DESCRIPTION OF SYMBOLS 100 ... Magnet holder 1 ... Magnetic body holder 2 ... Magnetic adsorption surface 5, 6 ... Non-magnetic body 7, 8 ... Magnetic pole surface 9, 10 ... Magnet 13 ... Cylindrical core 14-16 ... Permanent magnet segment 17 ... Non-magnetic body 18 … 鍔 27,28… Mold

Claims (5)

A plurality of permanent magnet segments are magnetically adsorbed along the circumferential direction of a cylindrical core made of a magnetic material, and the cylindrical core having the permanent magnet segments is made of a magnetic material. A ring-shaped nonmagnetic material is interposed in an outer peripheral portion of one axial end surface of the cylindrical core, and the nonmagnetic material is formed by the axial one end surface of the cylindrical core and the magnetic material holder. To form magnetically attracted surfaces that are magnetically separated by
The cylindrical core has a flange having a diameter larger than that at the end portion on the magnetic adsorption surface side,
The ring-shaped non-magnetic body has a minimum diameter portion into which the flange cannot be inserted when inserted from the other end of the cylindrical core that does not have the flange, and a concave portion that stores the flange.

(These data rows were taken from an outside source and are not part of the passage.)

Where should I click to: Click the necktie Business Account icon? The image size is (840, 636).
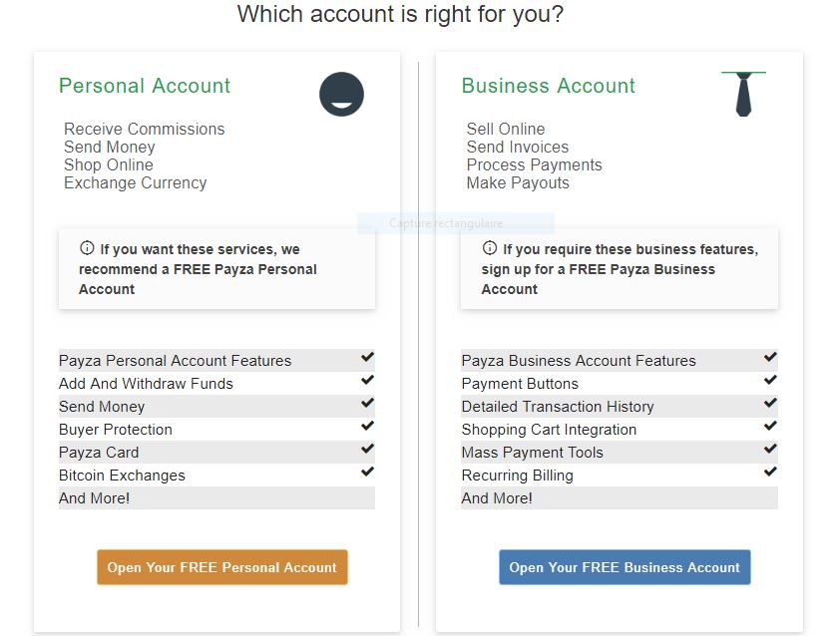click(742, 94)
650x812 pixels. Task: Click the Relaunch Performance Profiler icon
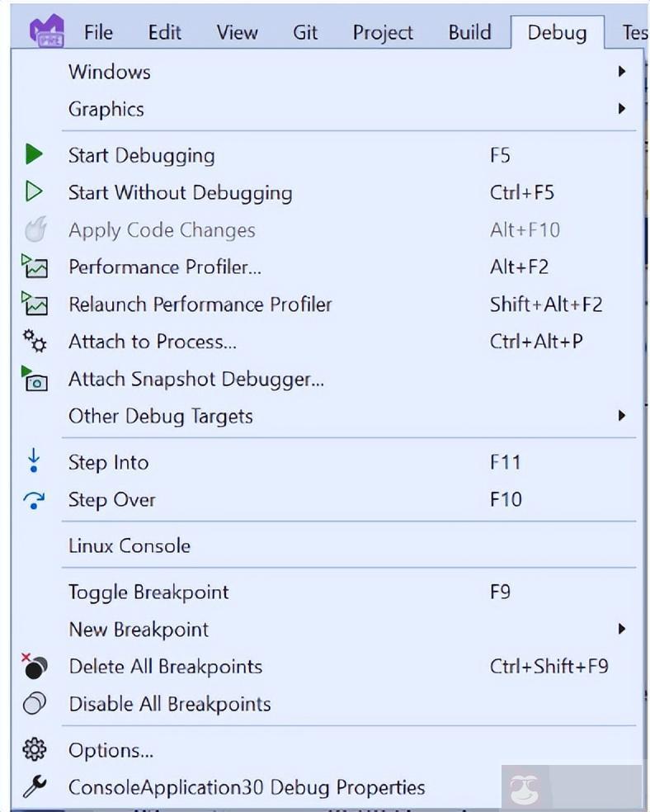pyautogui.click(x=34, y=304)
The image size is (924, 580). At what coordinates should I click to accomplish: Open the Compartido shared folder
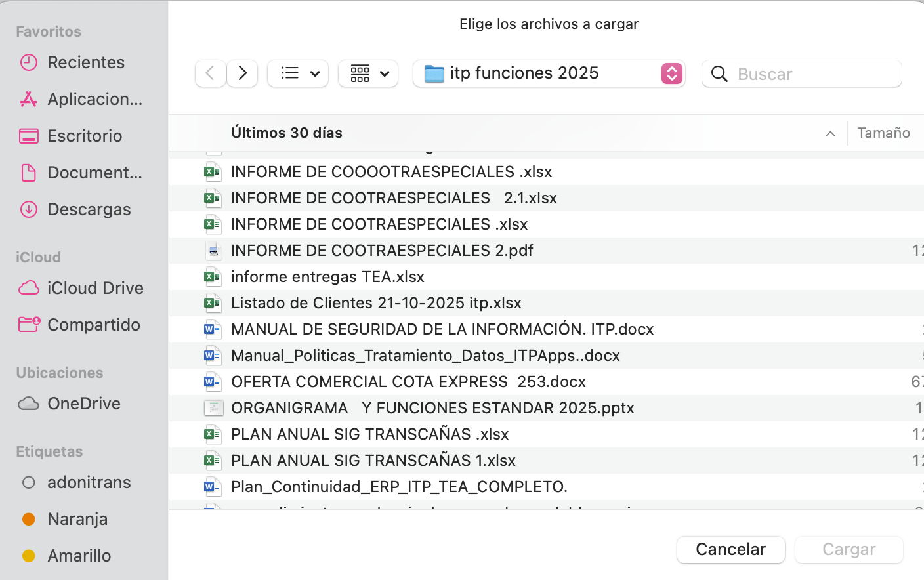click(x=93, y=325)
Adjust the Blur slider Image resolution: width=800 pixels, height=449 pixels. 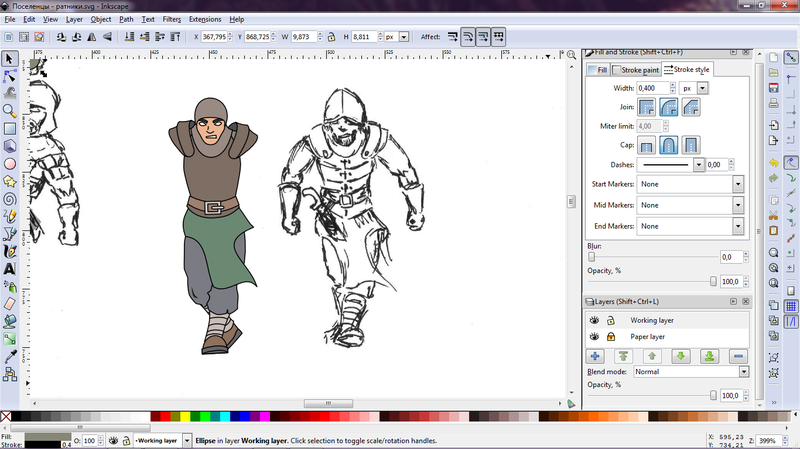pos(592,257)
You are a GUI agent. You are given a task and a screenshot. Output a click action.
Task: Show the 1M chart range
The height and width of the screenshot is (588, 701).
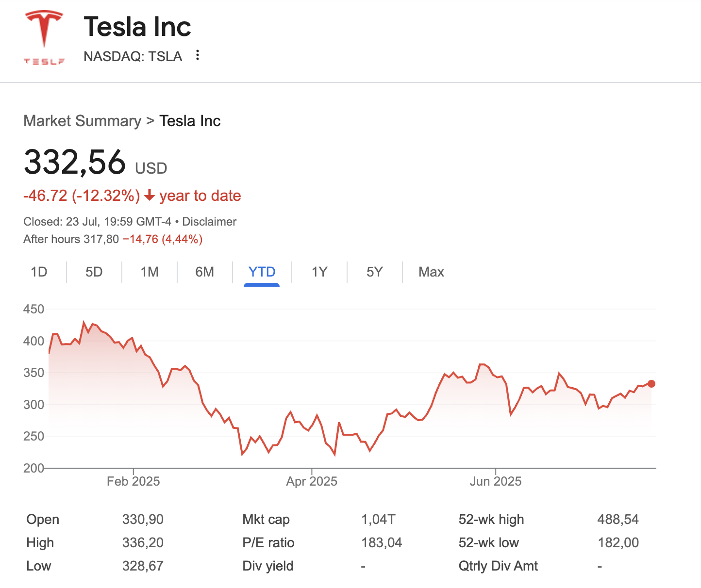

The permanent magnet segment is disposed so as to be in contact with the lower surface side of the smallest diameter portion of the non-magnetic body in a state where the non-magnetic body is disposed so as to store the ridge in the concave portion,
On the other hand, a cap-like nonmagnetic material having a recess into which the other end can be inserted is disposed at the other end of the cylindrical core.
The cap-shaped nonmagnetic body is formed with a hole that matches the screw hole formed on the other end side in a state in which the other end of the cylindrical core is inserted into the recess of the nonmagnetic body. Magnet holder. The magnet holder according to claim 1,
The permanent magnet segment is formed by equally dividing a cylindrical permanent magnet in the circumferential direction of the columnar core. In the magnet holder according to claim 1 or 2,
A magnet holder comprising a pair of cylindrical cores each having the permanent magnet segments arranged in parallel in the magnetic body holder.   A magnetic holding device comprising the magnet holder according to claim 1 and a magnet block that is attracted and separated from the magnet holder.   An injection comprising: a female or male mold comprising the magnet holder according to any one of claims 1 to 3; and a male or female mold comprising a magnet block that attracts and separates from the magnet holder. Mold for molding.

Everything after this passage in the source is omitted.